The second time around, 80% pass the test and 20% fail.
The third time, 90% pass and 10% fail.

a. What is the probability that you pass the 1st OR the 2nd time?
b. What is the probability that you pass on the 3rd time?
c. What is the probability you fail?

Answer 1

.6 .8 .9
.4 .2 .1

Answer 2

Yes Im trying to use matrices and vectors to solve it,

Answer 3

i think you use conditional probabilitiy

Answer 4

Yeah I know. Im just not used to that.

Answer 5

so for what is the probability that you pass 2nd time?
it would be P (pass 2nd time)= P (fail first time) x P (passed 2nd time) but I don't why its like that

Answer 6

were you able to solve it Romero?

Answer 7

Romero is a matrix fanatic, but it would be more valuable if you could explain how to solve 3 by 3 matrices by Gaussian elimination method.

Answer 8

Isn't the first one
\[\frac{60 + 80}{2} = 70\]

Answer 9

the answer key is
1. P (pass 2nd time)= P (fail 1st time) x P (pass 2nd time) but i dont know why its like that

Answer 10

I told you I wasn't good at probability.

Answer 11

Not to worry. I can find the proper solutions unless @apoorvk already has it

Answer 12

can i give you a another one Hero

Answer 13

Let's see what @apoorvk comes up with first.

Answer 14

ok

Answer 15

how aer you doing apporvk

Answer 16

Okay.. (Pn and Fn represent Pass or fail test #n)

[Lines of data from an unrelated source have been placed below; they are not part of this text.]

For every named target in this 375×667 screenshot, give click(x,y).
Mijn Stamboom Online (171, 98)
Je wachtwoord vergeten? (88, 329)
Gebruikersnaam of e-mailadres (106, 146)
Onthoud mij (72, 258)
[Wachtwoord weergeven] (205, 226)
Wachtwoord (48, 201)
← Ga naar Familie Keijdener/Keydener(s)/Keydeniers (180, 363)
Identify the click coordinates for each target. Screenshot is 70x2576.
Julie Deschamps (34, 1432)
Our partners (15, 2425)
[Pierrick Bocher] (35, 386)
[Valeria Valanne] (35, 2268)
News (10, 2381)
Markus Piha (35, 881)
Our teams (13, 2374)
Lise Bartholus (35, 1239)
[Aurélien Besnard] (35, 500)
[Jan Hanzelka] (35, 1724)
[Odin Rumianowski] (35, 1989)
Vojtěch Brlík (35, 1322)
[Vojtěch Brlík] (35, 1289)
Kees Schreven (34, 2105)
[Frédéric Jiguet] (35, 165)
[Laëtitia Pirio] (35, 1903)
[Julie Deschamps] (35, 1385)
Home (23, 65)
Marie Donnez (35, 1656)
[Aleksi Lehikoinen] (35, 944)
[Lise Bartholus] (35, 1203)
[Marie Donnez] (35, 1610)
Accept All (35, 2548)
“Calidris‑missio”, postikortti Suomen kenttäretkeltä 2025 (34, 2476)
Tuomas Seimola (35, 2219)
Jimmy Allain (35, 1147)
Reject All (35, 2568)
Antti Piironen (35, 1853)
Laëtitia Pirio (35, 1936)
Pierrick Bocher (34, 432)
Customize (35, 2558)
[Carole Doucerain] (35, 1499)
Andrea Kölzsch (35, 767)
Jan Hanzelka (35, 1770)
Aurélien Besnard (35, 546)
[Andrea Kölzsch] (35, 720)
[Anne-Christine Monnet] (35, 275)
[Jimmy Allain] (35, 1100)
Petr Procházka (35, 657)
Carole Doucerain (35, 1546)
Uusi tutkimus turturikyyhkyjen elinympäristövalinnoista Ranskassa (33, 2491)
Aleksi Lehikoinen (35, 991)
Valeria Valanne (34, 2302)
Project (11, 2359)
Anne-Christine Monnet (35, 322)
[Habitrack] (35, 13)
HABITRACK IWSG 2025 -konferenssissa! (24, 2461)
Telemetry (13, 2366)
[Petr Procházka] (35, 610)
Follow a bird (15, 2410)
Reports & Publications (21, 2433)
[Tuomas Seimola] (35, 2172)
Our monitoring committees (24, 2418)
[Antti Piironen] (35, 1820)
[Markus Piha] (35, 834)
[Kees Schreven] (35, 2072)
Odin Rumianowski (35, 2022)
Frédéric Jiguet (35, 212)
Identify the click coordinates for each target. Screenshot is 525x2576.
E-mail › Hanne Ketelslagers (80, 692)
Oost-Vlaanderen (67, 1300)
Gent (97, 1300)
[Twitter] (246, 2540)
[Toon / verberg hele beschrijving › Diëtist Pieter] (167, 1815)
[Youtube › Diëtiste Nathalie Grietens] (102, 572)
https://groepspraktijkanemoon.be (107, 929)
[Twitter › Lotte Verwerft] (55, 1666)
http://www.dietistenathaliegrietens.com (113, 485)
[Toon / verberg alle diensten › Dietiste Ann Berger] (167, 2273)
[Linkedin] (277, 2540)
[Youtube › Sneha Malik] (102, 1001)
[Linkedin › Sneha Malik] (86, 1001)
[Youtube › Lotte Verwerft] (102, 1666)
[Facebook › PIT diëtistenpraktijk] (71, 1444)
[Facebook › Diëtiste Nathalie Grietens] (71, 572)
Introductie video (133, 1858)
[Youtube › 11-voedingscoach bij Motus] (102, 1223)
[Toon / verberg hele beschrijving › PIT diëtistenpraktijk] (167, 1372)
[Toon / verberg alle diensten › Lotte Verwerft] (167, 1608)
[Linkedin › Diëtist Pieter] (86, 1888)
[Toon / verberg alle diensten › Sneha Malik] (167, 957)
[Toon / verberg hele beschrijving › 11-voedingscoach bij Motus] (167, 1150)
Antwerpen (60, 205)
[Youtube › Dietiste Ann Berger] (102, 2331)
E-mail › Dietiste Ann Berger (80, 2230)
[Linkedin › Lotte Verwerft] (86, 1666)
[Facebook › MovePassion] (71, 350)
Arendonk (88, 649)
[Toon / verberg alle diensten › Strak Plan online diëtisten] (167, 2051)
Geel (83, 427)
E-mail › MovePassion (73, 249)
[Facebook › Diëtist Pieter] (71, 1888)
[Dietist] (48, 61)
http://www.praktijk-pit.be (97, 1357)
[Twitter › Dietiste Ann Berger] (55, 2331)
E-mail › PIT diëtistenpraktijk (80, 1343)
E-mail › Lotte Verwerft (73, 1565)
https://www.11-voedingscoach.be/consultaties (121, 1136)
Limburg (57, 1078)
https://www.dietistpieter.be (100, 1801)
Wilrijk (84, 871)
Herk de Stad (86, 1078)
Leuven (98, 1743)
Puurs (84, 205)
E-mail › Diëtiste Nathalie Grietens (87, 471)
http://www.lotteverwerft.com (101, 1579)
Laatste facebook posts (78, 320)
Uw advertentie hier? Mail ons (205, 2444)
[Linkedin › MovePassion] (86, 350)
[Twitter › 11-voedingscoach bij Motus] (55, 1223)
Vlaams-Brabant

so, either 1st time or second time, sum of probabs --> 0.92

All possible events:
P1-->0.6
F1, P2 --> 0.4 x 0.8 = 0.32
F1,F2,P3-->0.6 x 0.2 x 0.9=0.0.108
F1, F2,F3-->0.6x0.2x0.1=0.012
SUM=1.04

So #1
passing first time means --> P1 = a probability of 0.6
passing on the second attempt means Failing on the first, 'and' then passing on the second ---->F1,P2 = 0.4 x 0.8 = 0.32
sum of probabilities of the conditions=0.92


Therefore P= 0.92/1.06

Answer 17

There is a BUG!!!!!

Answer 18

thank you so much but can you please explain the question...because when they ask what is the probability of passing the second time wouldn't it be 80% as they stated...i am confused

Answer 19

Well it seems the question has not really been quoted so well. It can only mean that if a student fails the test, he reappears again,and again, till he passes it.

Answer 20

wait so P (passing 2nd time)...what does that mean? the chances of the student passing on the second time? but it says "second t ime around, 80% pass and 20% fail" so doesnt it mean that the chances of passing second time is 80%?

Answer 21

for passing the second time , you ll have to appear the second time, and for that you must fail the first time. so, first you must fail, then pass. so P of passing in second test = (P of failing in first test)*(P of passing in the second)

Answer 22

I think I see how to explain this now.

Answer 23

Let me try

Answer 24

ok got it- you're great!
so for passing the first time it will be 60% and for pass the 3rd time it is
p(pass 3 time)= P (fail 1 time) x P (fail 2nd time) x P (pass 3rd time)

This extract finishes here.